|Patti Digh is recording the answers of readers to the question “What would you do today if you had just 37 days to live?” Some of these answers are masterful pieces of writing. I read them over, several times, and then I asked myself what I would do.
I know what I would not do: work, travel, or party. I’ve done enough of these things to realize they are substitutes to fill an empty space in us that is better filled with simpler, more generous, more thoughtful, instinctive, joyful and sensuous activities. As you can see from the graphic reproduced with yesterday’s article, I’m pretty organized (perhaps even anal) about what I do and intend to do with my time. As long as I believe I have more than 37 days, I will continue to do these things I now know I am meant to do, in a disciplined and well-paced manner:
to give (ideas, energy, knowledge, capacities),
to be self-disciplined in maintaining my health and expanding my personal capacity,
to reflect, and
to be attentive.
This, I’ve finally come to understand, is who I am.

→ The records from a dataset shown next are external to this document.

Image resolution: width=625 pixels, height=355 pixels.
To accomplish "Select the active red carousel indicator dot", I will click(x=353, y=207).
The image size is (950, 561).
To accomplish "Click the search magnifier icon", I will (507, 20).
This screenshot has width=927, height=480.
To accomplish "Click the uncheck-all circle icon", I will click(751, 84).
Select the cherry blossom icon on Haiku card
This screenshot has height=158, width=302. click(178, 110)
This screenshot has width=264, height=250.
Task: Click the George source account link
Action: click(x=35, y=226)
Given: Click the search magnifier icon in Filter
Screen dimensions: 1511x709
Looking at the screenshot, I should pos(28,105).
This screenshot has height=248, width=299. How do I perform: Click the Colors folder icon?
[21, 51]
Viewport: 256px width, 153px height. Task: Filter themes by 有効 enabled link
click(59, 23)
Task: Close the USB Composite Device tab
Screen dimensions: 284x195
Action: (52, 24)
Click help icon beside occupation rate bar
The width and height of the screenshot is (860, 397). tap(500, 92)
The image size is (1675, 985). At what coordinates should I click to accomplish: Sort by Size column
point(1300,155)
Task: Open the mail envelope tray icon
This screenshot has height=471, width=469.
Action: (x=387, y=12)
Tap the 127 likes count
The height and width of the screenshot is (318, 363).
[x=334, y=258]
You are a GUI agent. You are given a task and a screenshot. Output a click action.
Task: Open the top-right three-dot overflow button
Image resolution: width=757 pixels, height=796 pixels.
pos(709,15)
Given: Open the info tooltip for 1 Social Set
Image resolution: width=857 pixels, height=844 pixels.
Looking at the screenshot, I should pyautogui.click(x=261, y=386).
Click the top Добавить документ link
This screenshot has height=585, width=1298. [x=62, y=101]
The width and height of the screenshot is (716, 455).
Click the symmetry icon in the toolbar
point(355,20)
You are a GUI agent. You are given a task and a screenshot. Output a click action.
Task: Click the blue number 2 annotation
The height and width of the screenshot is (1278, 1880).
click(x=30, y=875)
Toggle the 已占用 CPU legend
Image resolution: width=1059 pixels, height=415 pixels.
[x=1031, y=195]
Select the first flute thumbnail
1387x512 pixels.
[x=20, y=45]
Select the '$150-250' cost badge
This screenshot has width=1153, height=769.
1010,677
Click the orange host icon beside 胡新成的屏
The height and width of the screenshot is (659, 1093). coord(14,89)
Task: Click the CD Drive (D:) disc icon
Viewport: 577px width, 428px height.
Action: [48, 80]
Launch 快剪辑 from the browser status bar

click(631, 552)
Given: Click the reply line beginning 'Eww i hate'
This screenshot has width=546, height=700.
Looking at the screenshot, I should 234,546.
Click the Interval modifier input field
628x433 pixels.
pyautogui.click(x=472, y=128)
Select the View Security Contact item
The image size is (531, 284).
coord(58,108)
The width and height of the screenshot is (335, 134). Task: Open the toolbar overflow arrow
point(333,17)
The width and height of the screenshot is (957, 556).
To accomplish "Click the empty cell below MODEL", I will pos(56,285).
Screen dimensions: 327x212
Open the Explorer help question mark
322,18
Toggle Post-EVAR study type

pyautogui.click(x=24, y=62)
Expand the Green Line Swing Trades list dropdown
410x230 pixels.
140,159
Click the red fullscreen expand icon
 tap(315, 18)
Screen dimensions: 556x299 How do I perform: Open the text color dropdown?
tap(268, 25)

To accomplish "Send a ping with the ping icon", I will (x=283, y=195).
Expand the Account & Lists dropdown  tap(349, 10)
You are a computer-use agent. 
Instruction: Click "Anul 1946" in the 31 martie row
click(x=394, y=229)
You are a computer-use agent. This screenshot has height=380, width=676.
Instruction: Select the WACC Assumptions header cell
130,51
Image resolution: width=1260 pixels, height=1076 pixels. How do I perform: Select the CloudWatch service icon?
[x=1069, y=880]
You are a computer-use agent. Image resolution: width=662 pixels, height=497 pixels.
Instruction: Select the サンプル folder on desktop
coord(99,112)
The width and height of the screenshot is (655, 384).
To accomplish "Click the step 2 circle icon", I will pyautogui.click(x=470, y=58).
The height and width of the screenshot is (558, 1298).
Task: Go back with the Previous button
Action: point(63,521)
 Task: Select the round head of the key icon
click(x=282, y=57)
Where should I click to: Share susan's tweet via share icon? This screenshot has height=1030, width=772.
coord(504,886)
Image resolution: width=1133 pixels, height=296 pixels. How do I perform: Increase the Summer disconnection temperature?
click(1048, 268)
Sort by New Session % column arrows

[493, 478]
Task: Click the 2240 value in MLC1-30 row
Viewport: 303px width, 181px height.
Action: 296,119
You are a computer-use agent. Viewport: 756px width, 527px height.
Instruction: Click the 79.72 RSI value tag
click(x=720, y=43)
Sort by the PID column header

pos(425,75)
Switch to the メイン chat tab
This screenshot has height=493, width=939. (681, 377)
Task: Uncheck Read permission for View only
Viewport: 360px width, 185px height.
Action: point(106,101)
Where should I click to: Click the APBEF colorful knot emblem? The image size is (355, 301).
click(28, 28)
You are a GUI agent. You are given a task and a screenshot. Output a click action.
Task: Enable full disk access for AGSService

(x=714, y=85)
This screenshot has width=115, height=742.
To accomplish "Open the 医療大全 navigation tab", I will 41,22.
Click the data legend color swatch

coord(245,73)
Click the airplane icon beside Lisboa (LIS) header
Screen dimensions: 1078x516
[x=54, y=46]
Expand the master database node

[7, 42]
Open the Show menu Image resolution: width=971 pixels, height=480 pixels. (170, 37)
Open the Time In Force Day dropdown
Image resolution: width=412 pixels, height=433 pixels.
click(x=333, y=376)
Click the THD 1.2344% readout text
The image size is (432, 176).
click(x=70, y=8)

Perhaps this is who we all are. When I study the behaviour of wild creatures, when I read about how the most knowledgeable and intelligent and admired people in the world live, when I listen to and read the advice of indigenous people, people connected to all-life-on-Earth, it seems to me that this is what they all do. It has just taken me, poor disconnected and confused civilized human, a lifetime to discover what they knew all along.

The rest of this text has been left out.